Santo Domingo, Dominican Republic –

The president of the Dominican Republic on Sunday defended his decision to close air, sea and land traffic with its neighbor Haiti amid their dispute over the construction of a canal targeting a river that runs through the two countries.

President Luis Abinader said in a televised address that border closures started Friday will remain in place until construction of the canal, which aims to use water from the Massacre River to alleviate drought in the plain, is stopped of Maribaroux in Haiti.

“We neither desire nor seek confrontation, but we are faced with uncontrollable people who keep Haiti insecure and who, because of their private interests, are now also conspiring against the stability of their government and the security of our resources in water,” Abinader said. during his brief speech, referencing the gang violence that has engulfed Haiti.

Accusing Haiti of violating a 1929 treaty between the two countries, he said the Massacre River is a key resource for Dominican farmers and that construction could harm the environment, including wetlands.

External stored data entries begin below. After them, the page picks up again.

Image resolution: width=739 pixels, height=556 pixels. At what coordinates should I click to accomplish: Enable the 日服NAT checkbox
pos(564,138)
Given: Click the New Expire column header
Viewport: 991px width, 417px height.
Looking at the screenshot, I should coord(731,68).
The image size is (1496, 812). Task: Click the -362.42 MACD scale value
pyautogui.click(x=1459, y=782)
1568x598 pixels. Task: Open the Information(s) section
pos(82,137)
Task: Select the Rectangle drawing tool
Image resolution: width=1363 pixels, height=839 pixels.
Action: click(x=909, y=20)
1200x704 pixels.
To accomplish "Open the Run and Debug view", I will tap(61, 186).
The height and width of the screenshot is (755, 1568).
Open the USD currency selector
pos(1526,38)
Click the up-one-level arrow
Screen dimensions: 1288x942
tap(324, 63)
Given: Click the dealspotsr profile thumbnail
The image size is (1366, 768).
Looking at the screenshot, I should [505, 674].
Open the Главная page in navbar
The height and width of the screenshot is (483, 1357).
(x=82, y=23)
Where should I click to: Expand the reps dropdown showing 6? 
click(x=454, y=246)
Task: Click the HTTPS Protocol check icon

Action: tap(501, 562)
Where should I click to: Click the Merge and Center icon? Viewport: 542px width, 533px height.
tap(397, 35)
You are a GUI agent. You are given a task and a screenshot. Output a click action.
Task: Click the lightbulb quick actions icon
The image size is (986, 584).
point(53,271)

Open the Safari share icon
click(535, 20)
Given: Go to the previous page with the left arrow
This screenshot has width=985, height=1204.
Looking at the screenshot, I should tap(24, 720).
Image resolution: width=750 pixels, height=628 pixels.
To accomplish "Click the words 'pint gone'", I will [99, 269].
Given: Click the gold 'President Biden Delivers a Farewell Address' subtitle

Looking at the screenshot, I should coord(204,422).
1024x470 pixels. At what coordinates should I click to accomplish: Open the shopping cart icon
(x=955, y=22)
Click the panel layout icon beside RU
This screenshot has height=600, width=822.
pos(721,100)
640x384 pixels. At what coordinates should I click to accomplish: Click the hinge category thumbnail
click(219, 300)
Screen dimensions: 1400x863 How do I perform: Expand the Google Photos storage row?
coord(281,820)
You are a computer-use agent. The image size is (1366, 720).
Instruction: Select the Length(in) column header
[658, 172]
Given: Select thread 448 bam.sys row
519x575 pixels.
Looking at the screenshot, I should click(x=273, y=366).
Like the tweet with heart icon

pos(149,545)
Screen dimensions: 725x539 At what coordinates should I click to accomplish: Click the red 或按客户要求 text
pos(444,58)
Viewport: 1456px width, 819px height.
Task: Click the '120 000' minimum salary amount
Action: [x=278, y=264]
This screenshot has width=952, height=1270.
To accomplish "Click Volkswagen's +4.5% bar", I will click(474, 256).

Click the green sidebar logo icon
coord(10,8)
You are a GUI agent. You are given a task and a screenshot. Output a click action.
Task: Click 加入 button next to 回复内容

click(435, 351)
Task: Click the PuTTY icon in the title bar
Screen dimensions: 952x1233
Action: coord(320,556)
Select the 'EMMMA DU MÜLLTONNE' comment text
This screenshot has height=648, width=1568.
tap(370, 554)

“The precedent of a unilaterally constructed irrigation project can lead to an escalation of construction that would destroy the river,” Abinader said.

The river owes its name to a bloody battle between French and Spanish colonizers and was the scene of a massacre of Haitians by the Dominican army in 1937.

The full border closure came four days after Abinader announced that his administration had stopped issuing visas to Haitians and closed the border near the northern town of Dajabon.

He said it was important to raise awareness among the international community to help Haiti.

“There is no Dominican solution to the Haiti problem,” Arbinader said. “No more can be asked of us than we already do.”

A spokesperson for the Haitian prime minister’s office declined to comment Sunday and pointed to a Friday statement condemning Abinader’s decision to close all borders as the two sides met to find a solution. The Haitian government has said it supports the canal project.

Haiti has also requested assistance to help quell a surge in gang violence, with the United States saying it would submit a resolution to the UN Security Council that would authorize Kenya’s bid to lead a multinational police force.

No resolution has yet been submitted and no timetable has been provided.